George Bruce

George Bruce (1909-2002), was one of the most important poets in the Scottish Literary Renaissance of the twentieth century. Born in Fraserburgh, where his family ran a herring curing firm, he attended Fraserburgh Academy and Aberdeen University graduating with First Class Honours in English in 1932.

A BBC Scotland Producer, he pioneered arts broadcasting on radio and television. With Sea Talk (1944) and his later collections, he achieved a very individual style of expression, dealing with a wide range of issues, from the personal to the international, but often rooted in his upbringing in the fishing communities of Buchan. In 1999, at the age of ninety, he won the Saltire Society ‘Book of the Year’ award for his collection of poems, Pursuit. Two years later in 2001 he published Today Tomorrow containing his work from 1933 to 2000.

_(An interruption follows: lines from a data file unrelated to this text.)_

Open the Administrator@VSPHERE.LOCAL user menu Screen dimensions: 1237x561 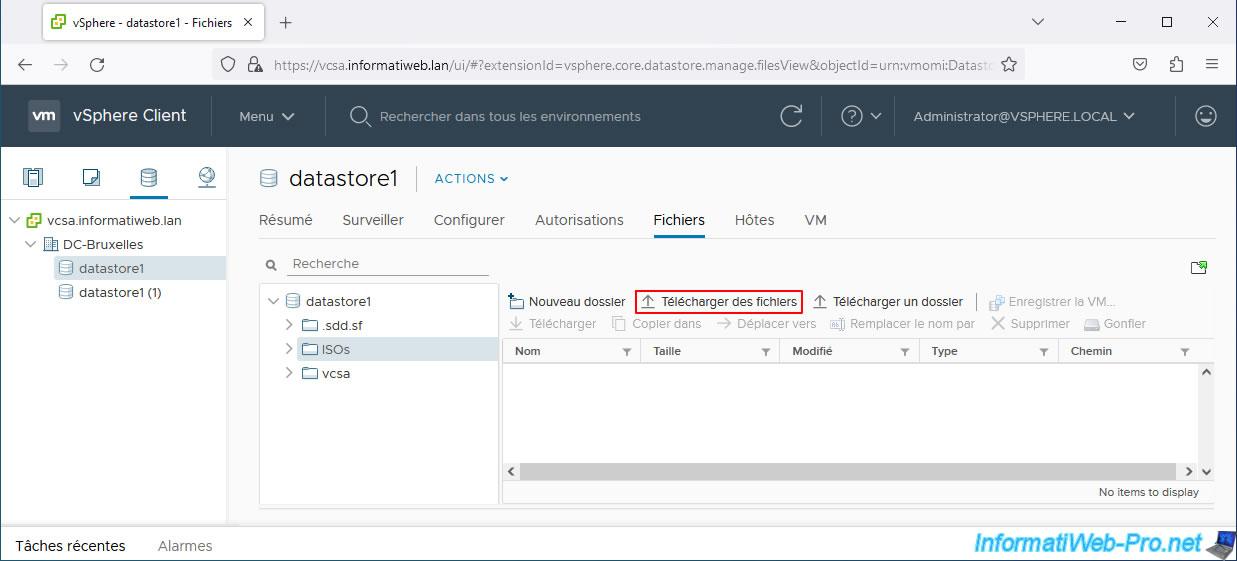coord(1024,116)
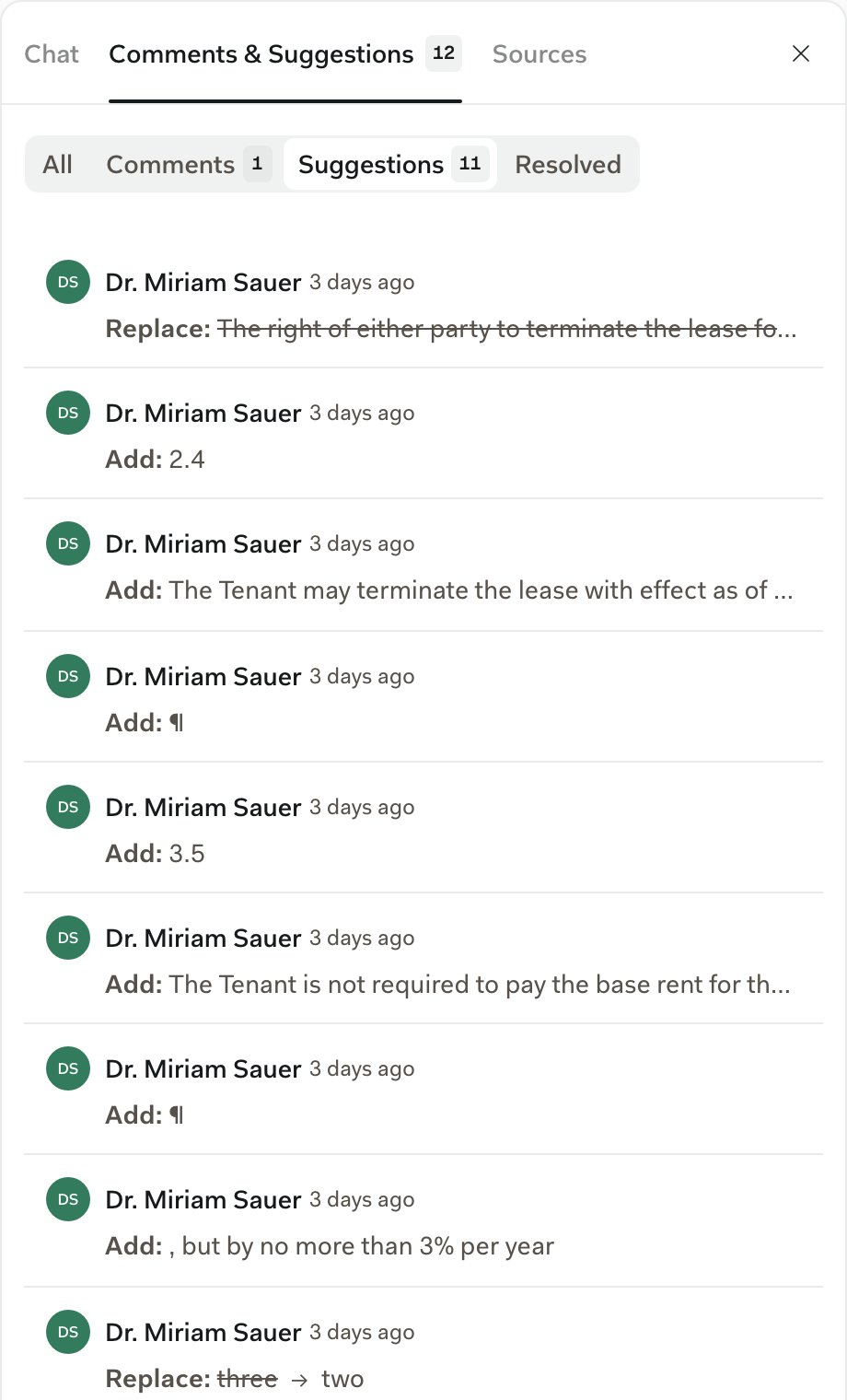
Task: Click the 12 count badge on the tab
Action: [444, 53]
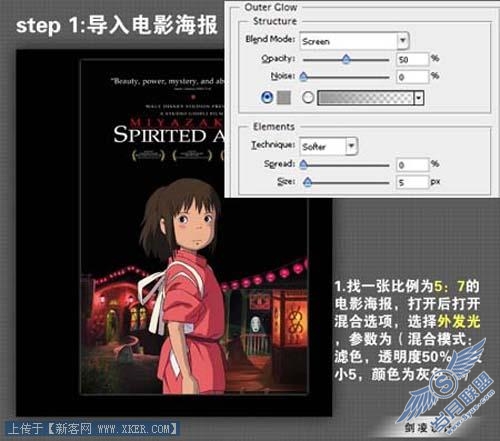Click the Softer technique combo box

coord(328,146)
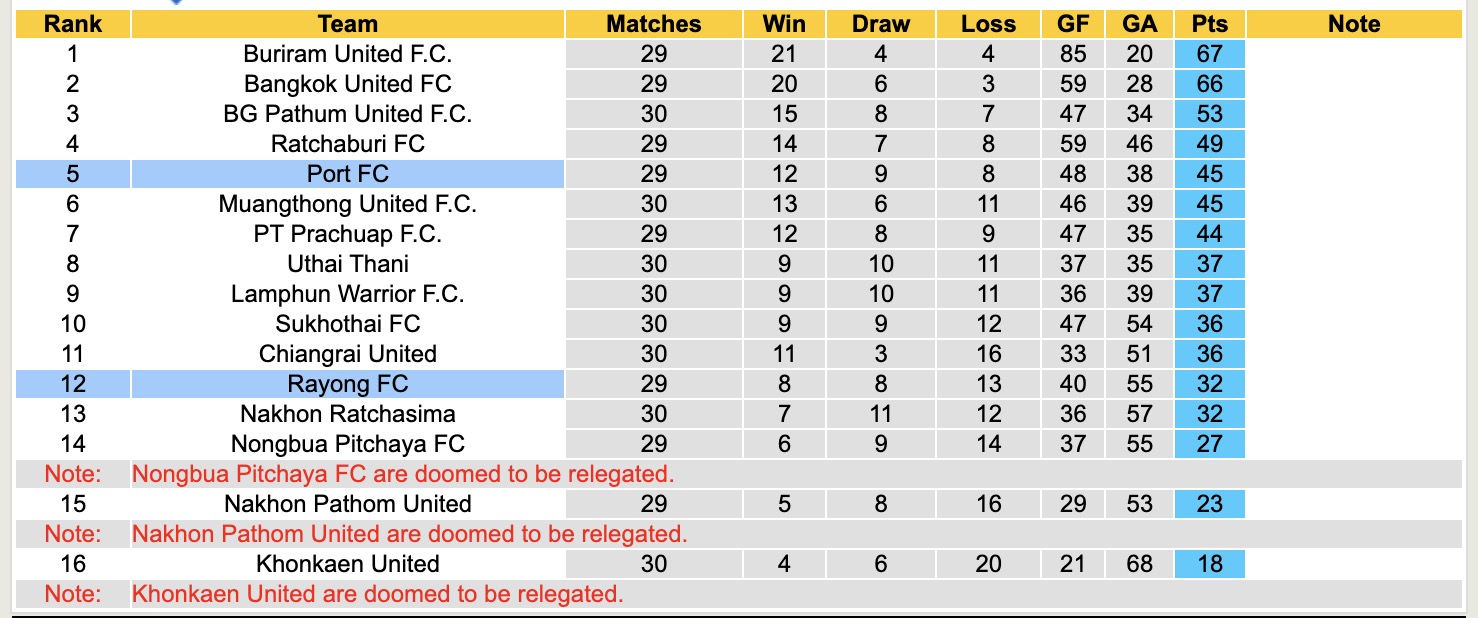The image size is (1478, 618).
Task: Click the Win column header
Action: pyautogui.click(x=784, y=24)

With his deep interest in the visual artists, he was the ideal collaborator for Elizabeth Blackadder and John Bellany. His haiku, written towards the end of his life, are matched perfectly by Blackadder in Through the Letterbox and his affinity with Bellany through their common fishing ancestry resulted in the outstanding folios Woman of the North Sea and The Sacred Sea. His final collected poems, published posthumously, The Singing of the Foxes (2007) also includes images by Bellany.